=== Supplied data ===

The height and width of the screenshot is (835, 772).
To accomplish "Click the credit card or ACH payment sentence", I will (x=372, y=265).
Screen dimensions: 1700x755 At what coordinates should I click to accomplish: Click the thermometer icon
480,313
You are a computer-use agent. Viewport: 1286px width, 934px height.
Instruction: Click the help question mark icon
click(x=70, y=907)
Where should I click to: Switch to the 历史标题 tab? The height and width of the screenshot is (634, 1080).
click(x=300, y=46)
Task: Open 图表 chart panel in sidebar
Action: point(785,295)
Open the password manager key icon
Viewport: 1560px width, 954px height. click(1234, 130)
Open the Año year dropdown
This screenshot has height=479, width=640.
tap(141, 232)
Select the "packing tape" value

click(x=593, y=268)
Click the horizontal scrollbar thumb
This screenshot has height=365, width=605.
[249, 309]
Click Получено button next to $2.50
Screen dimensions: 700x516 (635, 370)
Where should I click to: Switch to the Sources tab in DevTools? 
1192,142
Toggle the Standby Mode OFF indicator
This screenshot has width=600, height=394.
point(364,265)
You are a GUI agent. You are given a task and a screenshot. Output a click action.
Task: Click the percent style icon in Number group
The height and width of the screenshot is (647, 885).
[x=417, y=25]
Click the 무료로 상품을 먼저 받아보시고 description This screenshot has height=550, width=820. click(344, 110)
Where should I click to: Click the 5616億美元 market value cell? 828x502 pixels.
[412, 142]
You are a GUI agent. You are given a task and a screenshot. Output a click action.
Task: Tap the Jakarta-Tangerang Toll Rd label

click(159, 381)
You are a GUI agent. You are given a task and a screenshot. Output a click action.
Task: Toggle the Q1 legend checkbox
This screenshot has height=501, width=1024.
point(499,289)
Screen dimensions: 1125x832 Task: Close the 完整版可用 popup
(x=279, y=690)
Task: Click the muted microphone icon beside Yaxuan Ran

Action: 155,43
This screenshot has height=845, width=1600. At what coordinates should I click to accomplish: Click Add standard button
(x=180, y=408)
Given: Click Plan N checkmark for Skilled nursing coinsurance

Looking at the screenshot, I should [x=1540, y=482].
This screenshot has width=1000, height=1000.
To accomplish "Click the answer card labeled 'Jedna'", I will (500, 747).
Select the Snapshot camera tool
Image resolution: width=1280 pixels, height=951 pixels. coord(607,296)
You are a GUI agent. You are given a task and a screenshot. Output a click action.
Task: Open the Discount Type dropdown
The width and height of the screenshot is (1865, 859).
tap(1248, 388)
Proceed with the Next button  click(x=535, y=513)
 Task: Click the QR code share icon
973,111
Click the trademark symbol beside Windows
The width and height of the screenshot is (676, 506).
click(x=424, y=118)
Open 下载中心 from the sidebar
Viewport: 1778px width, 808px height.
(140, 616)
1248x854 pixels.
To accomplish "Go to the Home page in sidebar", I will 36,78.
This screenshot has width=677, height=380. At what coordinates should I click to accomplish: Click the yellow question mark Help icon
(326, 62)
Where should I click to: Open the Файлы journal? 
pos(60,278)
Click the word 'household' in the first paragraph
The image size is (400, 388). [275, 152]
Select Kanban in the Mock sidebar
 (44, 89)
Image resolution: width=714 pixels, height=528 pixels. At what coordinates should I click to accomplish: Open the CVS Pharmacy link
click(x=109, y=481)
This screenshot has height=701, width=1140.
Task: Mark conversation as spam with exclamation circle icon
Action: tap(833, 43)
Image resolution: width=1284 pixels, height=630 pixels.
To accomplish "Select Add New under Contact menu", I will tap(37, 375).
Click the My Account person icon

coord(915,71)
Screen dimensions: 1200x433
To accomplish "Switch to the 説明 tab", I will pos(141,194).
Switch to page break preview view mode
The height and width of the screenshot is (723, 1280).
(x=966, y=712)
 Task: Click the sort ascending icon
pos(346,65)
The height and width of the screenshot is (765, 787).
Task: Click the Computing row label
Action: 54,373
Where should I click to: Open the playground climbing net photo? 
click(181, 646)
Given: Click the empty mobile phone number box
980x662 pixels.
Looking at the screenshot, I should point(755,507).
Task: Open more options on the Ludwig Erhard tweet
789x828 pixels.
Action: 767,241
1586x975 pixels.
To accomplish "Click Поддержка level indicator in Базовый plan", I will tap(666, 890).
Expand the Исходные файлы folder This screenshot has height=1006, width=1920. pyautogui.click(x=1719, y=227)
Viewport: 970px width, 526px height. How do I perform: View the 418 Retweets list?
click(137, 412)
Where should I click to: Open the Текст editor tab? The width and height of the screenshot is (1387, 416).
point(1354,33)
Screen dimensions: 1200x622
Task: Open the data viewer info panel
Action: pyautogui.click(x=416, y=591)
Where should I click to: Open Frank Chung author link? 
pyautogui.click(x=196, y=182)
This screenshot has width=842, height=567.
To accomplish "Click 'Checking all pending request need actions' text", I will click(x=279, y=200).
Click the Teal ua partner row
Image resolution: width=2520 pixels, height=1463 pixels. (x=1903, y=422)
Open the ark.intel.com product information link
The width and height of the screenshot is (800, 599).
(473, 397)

===

Check each line above for "card" and return the ones that have it.

To accomplish "Click the credit card or ACH payment sentence", I will (x=372, y=265).
To accomplish "Click the answer card labeled 'Jedna'", I will (500, 747).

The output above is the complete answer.